Feux dans la plaine – ICHIKAWA Kon ( 1959 )
Après avoir réalisé en 1951 Bungawan Solo [Bengawan Solo] pour lequel il ne sera pourtant pas crédité, n’ayant pas réussi à terminer dans les temps et à respecter le budget, le réalisateur se distingue avec deux autres films portant sur le dernier conflit dans lequel le Japon fut impliqué : La Harpe de Birmanie (Biruma no tategoto, 1956), récemment présenté à la Maison de la culture du Japon à Paris, et Feux dans la plaine (Nobi, 1959), dont on peut saluer la ressortie dans les salles françaises le 10 décembre. Comme pour La Harpe de Birmanie, Feux dans la plaine est une adaptation d’un livre, en l’occurrence le roman éponyme signé par Ôoka Shôhei, auteur qui a accordé une grande place à la guerre dans son œuvre.
Sur un scénario de Wada Natto, son épouse, Ichikawa Kon dépeint la brutalité absurde de la guerre à travers le glissement des soldats vers le cannibalisme pendant les derniers jours de l’occupation japonaise des Philippines. Dépassés en nombre, encerclés et privés de toute nourriture et de tout ravitaillement, les survivants de l’armée impériale s’efforcent de résister le plus longtemps possible et de mourir dans la dignité. L’ironie la plus cruelle est que leur détermination les conduit à faire tout ce qui est nécessaire pour survivre quel qu’en soit le prix. Ce processus les amène à se nourrir des corps de leurs propres camarades tombés au combat.
Le cinéaste montre ainsi comment le dévouement et l’apparente abnégation au service d’objectifs destructeurs transforment les hommes en bêtes. « La guerre est une situation extrême qui peut changer la nature humaine. Pour cette raison, je la considère comme le plus grand péché », déclarera-t-il quelques années plus tard.
Dans ce film, il a complètement éliminé les scènes d’action spectaculaires et les scènes lyriques qui font pleurer, privilégiant une mise en scène destinée à marquer les consciences. Il dépeint de manière impartiale, avec un regard froid, ce qui arrive à l’être humain lorsqu’il est poussé à l’extrême par la faim.
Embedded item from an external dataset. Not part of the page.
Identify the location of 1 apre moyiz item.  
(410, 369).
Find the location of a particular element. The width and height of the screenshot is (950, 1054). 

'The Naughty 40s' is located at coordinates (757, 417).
Voilà pourquoi la terreur que ressentent les soldats et la folie qui les envahit à la fin du film frappent le spectateur avec une intensité aussi puissante que dans un documentaire. L’une des scènes les plus marquantes est la rencontre entre Tamura, le protagoniste du film incarné avec force par Funakoshi Eiji, et un officier (Hamamura Jun) ayant perdu la raison et qui mange ses propres excréments. Ichikawa capte ce moment sans artifice, ce qui lui donne une force incroyable.
Dans son livre Ichikawa Kon no eigatachi [Les films d’Ichilawa Kon, Yôsensha, 2015, inédit en français], il expliquera que son idée en réalisant Feux dans la plaine était « d’offrir une vision totalement objective de la tragédie qu’est la guerre ». Autrement dit, il s’agit pour lui de rappeler que la guerre est terrible en ce sens qu’elle rend non seulement la « mort », mais aussi la « vie » cruelles. Tandis qu’elle continue de faire son œuvre, y compris sur le continent européen, on ne peut que recommander d’aller voir ce film. S’il était encore parmi nous, Ichikawa Kon aurait peut-être décidé d’en faire un remake comme dans le cas de La Harpe de Birmanie en 1985.
A l’occasion du 80e anniversaire de la fin de la Seconde Guerre mondiale et au moment où le Japon mise sur un réarmement massif, nul doute qu’il aurait choisi de reprendre ce film anti-guerre dont le roman original a déjà connu une autre adaptation cinématographique en 2015 sous la direction de Tsukamoto Shin’ya.